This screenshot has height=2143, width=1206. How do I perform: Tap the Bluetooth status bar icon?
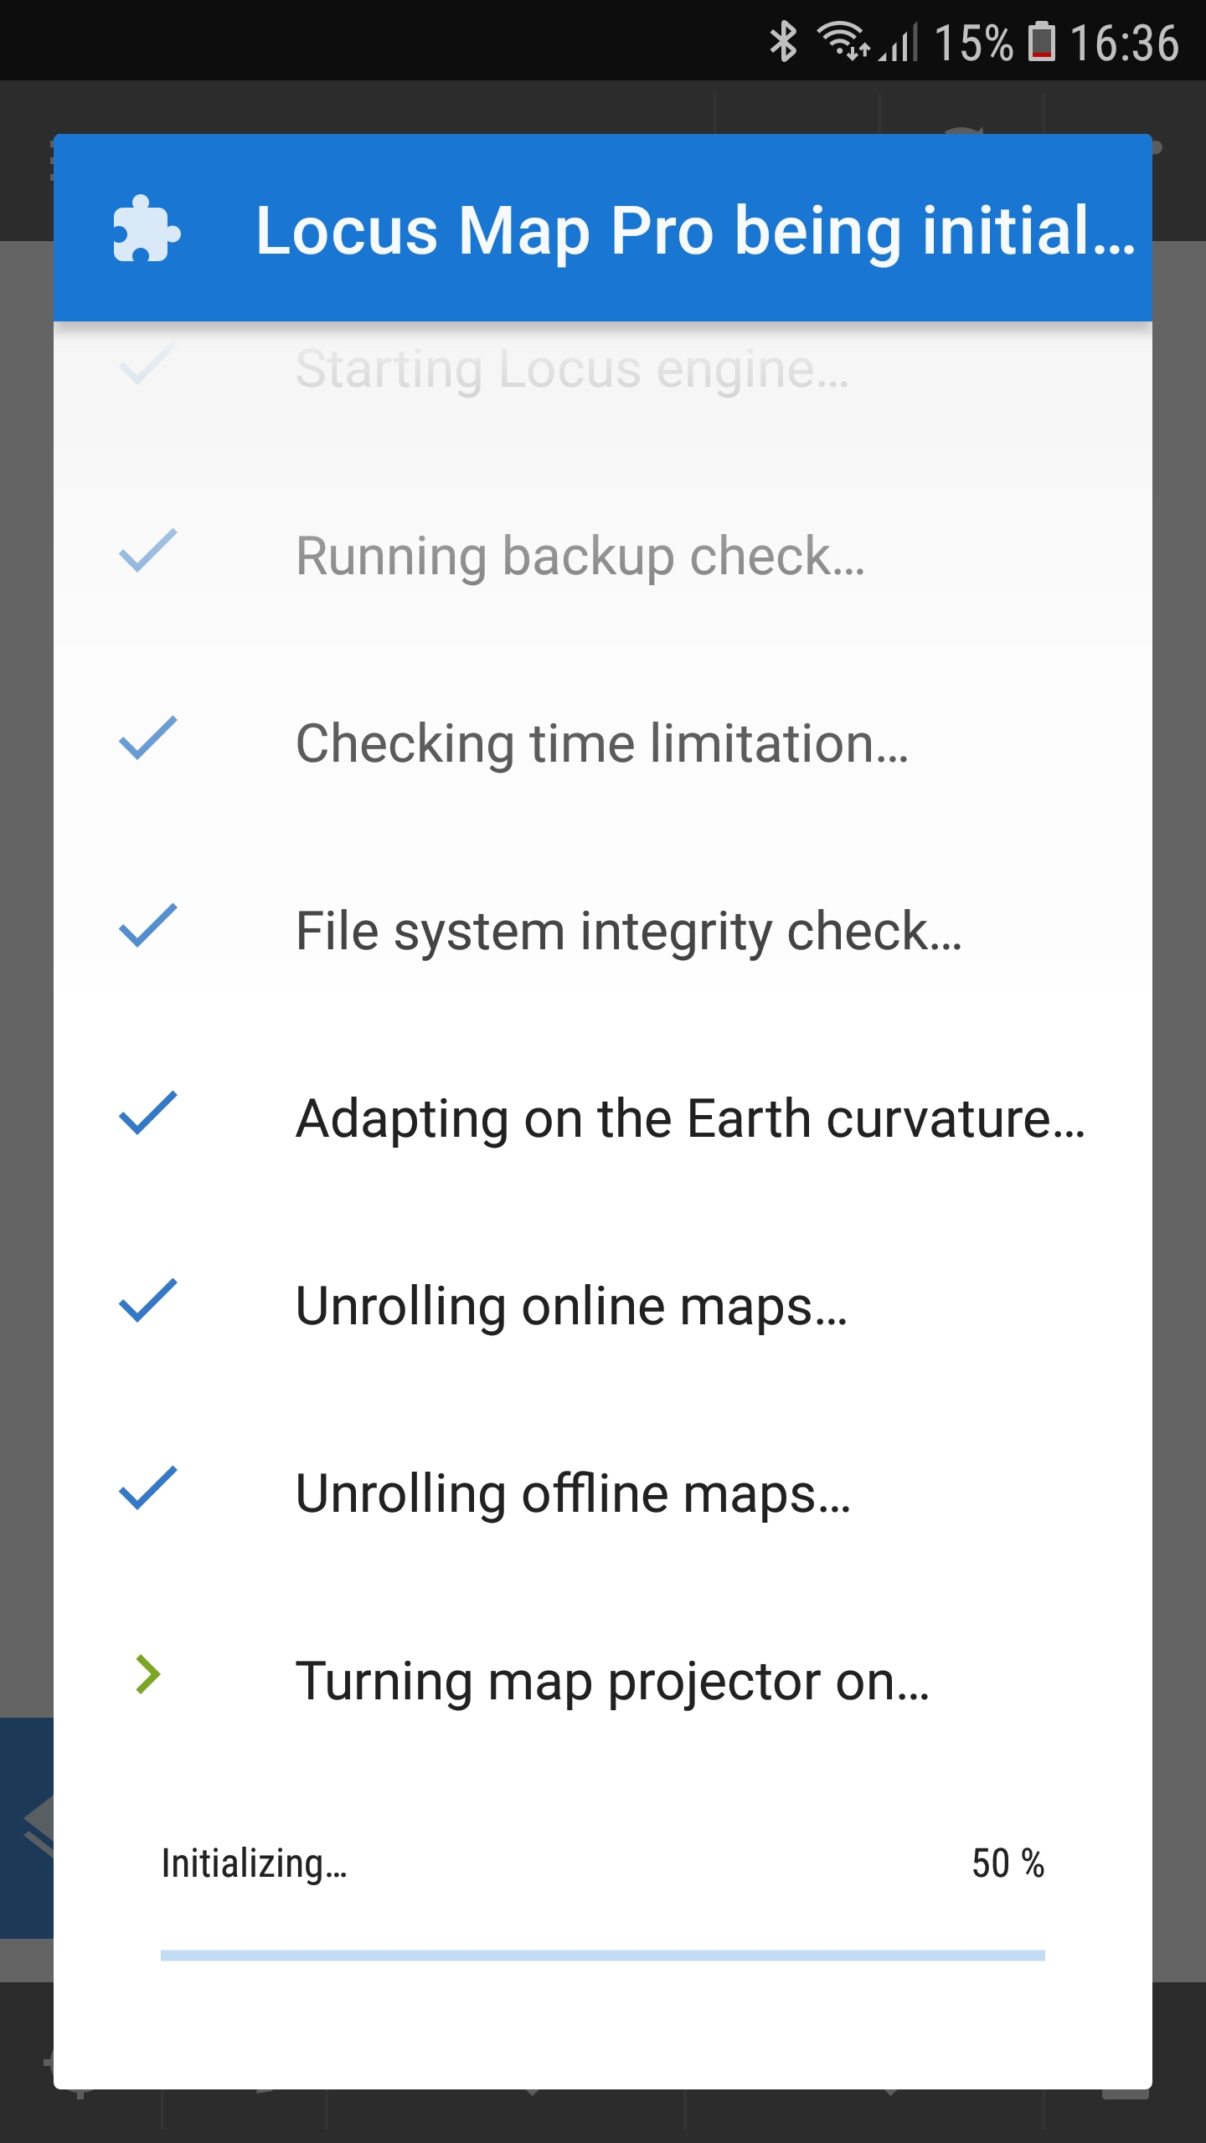[783, 42]
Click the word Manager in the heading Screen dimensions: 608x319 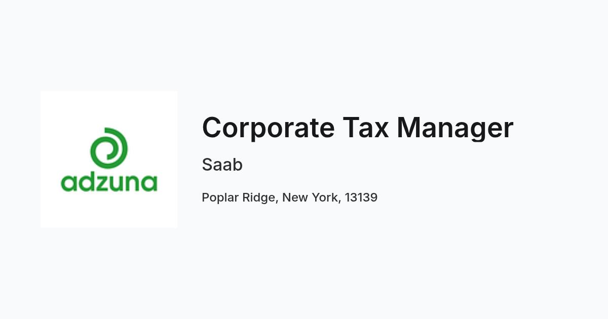click(455, 129)
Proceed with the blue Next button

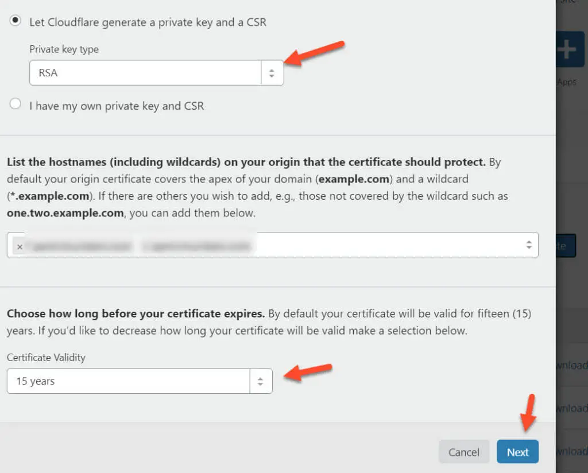pyautogui.click(x=517, y=452)
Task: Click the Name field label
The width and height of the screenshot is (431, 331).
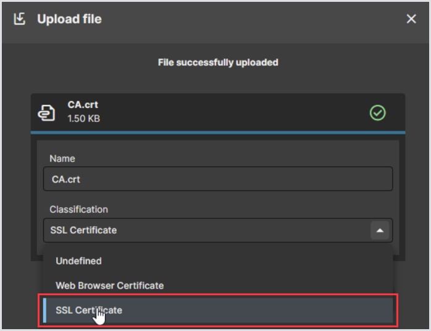Action: click(x=62, y=158)
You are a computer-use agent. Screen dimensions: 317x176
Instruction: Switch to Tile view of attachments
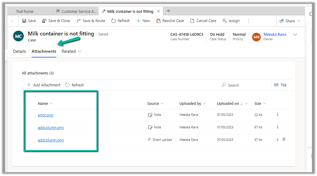pyautogui.click(x=280, y=85)
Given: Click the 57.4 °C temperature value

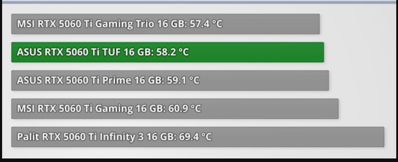Looking at the screenshot, I should click(206, 24).
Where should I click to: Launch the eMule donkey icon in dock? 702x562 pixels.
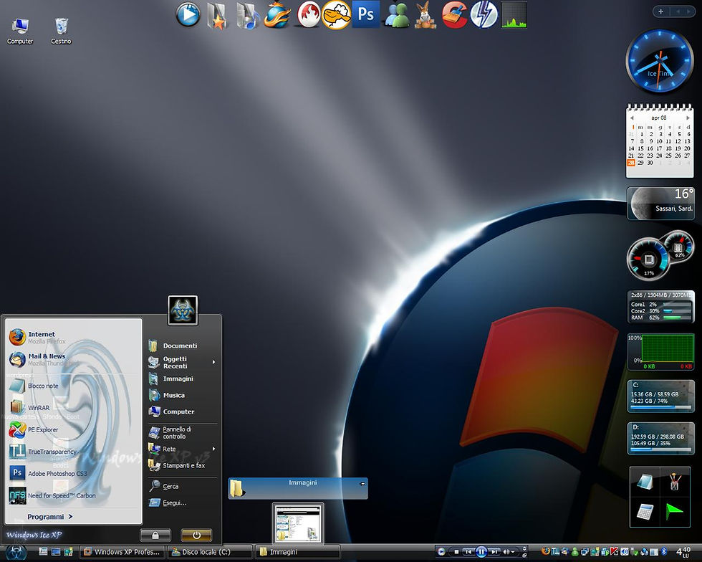[426, 14]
-- -- --
Activity
Reproduce the lines of the listing exactly, starting at the one that contains "The width and" and continuing through the final line, but leave out the pictures.

Output of the task
The width and height of the screenshot is (431, 331).
Action: click(x=62, y=158)
You are a computer-use agent. Screen dimensions: 317x176
Instruction: Switch to Tile view of attachments
pyautogui.click(x=280, y=85)
Given: Click the 57.4 °C temperature value

Looking at the screenshot, I should click(206, 24).
Where should I click to: Launch the eMule donkey icon in dock? 702x562 pixels.
[426, 14]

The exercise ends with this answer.